What is diphtheria and how it is transmitted?
It is not a new disease, much less, as it is known for centuries, although it had gone so far as to think that it was totally eradicated via the administration of the vaccine in childhood. Diphtheria is an infectious disease caused by the bacillus Corynebacterium diphtheriae, characterized by the formation of false mucous membranes, usually of the throat, and the bare skin of epidermis.
At times it was known as a disease of the croup, of the risk of suffocation.
How it is transmitted
Diphtheria is a highly contagious disease, if not vaccinated against it through the airways, in particular, to spit and body fluids. A simple gesture like sneezing or drink water from the same glass can be contagious if a person has diphtheria.
The fever and sore throat are usually the most common symptoms, which can be easily confused with other respiratory problems, as a cold. There are other symptoms such as inflammation of the nose and throat, due to the emergence of new membranes that stick to mucous membranes and, if acting, can cause asphyxiation.
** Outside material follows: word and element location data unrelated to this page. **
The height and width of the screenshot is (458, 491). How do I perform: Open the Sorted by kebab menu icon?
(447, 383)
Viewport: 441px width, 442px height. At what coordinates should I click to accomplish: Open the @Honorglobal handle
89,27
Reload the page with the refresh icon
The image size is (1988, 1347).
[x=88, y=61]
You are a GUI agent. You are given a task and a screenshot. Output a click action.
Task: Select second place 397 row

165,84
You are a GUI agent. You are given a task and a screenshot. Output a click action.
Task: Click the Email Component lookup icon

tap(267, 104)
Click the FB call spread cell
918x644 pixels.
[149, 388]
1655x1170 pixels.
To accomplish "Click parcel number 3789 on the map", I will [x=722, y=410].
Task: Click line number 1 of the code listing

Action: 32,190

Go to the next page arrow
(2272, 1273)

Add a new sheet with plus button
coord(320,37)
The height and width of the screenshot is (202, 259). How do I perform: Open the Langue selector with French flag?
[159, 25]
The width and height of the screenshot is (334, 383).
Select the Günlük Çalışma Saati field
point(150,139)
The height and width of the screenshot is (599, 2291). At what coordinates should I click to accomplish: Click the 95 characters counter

Diphtheria can affect other organs, when the bacillus enters the bloodstream, such as kidney, heart, brain or nervous system. With proper treatment, the mortality rate is very low, while diphtheria is a disease that can leave sequels in the heart and brain.
Treatment and prevention
In addition to antibiotics to reduce infection, patients are treated with diphtheria antitoxin to curb the effects of bacterial toxins. It is very important to act as soon as the first symptoms appear, because the bacteria can be very aggressive. An infected person, and has been treated, can spread the disease between 2-3 following weeks.
The best prevention is the diphtheria vaccine (included in the calendar as the triple vaccine, along with others such as whooping cough and tetanus) administered from 2 months of age.